The researchers used an economic game to show that people were more willing to inflict financial harm on others when they were competing against two nearby people, compared to when they were competing against the entire room of people. One hundred and sixty two people participated in the experiments.
PsyPost interviewed the study’s corresponding author, Jessica Livia Barker of Aarhus University. Read her responses below:
Why were you interested in this topic?
In general I am interested in cooperative behavior: that is, when people benefit others (sometimes at a cost to themselves), and there is a lot of research investigating the conditions under which cooperation occurs. However, people can also behave in ways to harm other people – and also often pay a cost themselves. You can think of this as the “opposite” of cooperative behavior, and it’s not very well studied – in fact, most research has focused on how people (and other animals) avoid paying costs.

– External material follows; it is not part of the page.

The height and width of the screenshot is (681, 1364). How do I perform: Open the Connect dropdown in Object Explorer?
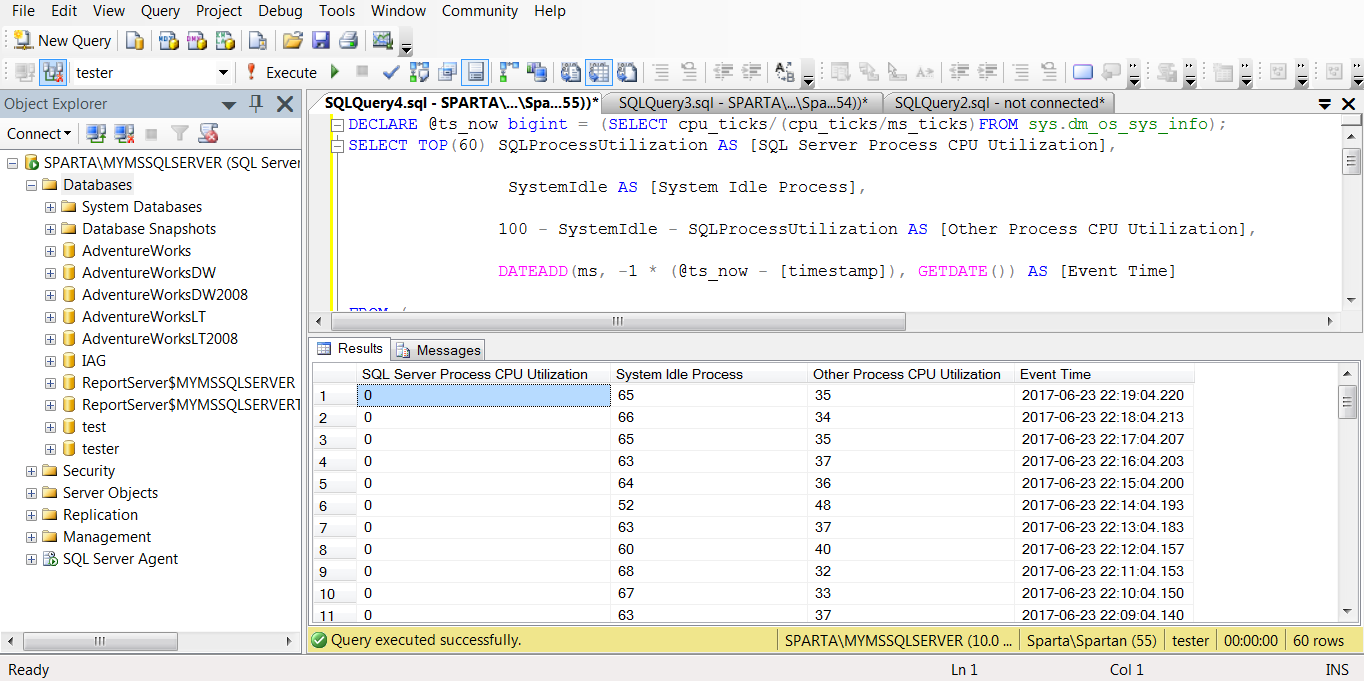tap(39, 133)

We know costly harming does occur, so in this study we wanted to find out why.
What should the average person take away from your study?
The study involved people playing an experimental game where they were competing with others to win a prize. When people were competing with only a small subset of players (“local competition”), they were willing to spend some of their own money to make those players lose more. This did not occur when people were competing with everyone playing the game (“global competition”). That means that the scale at which competition occurs – local or global – affects how willing people are to harm others. We all likely experience different scales of competition in different scenarios – for example, classes at school that are graded on a curve (local competition) versus based on absolute points (global competition) – so although we may not realize it, we have probably evolved to recognize the scale of competition in our everyday lives and to adjust our behavior accordingly.
Are there any major caveats? What questions still need to be addressed?
The experimental game that people played was an abstract scenario, where voluntary participants came into the lab to play the game, and were given an amount of money to play with. Although we did an extra version of the game to check that people weren’t just willing to spend money on harming others because it was money they had arbitrarily been given, the study was still in a laboratory setting, so future studies could investigate real-life scenarios. The study also doesn’t tell us about people’s motivations or emotions related to harming others: future research could also address the cognitive mechanisms behind costly harming.
The study, “Local competition increases people’s willingness to harm others“, was also co-authored by Pat Barclay.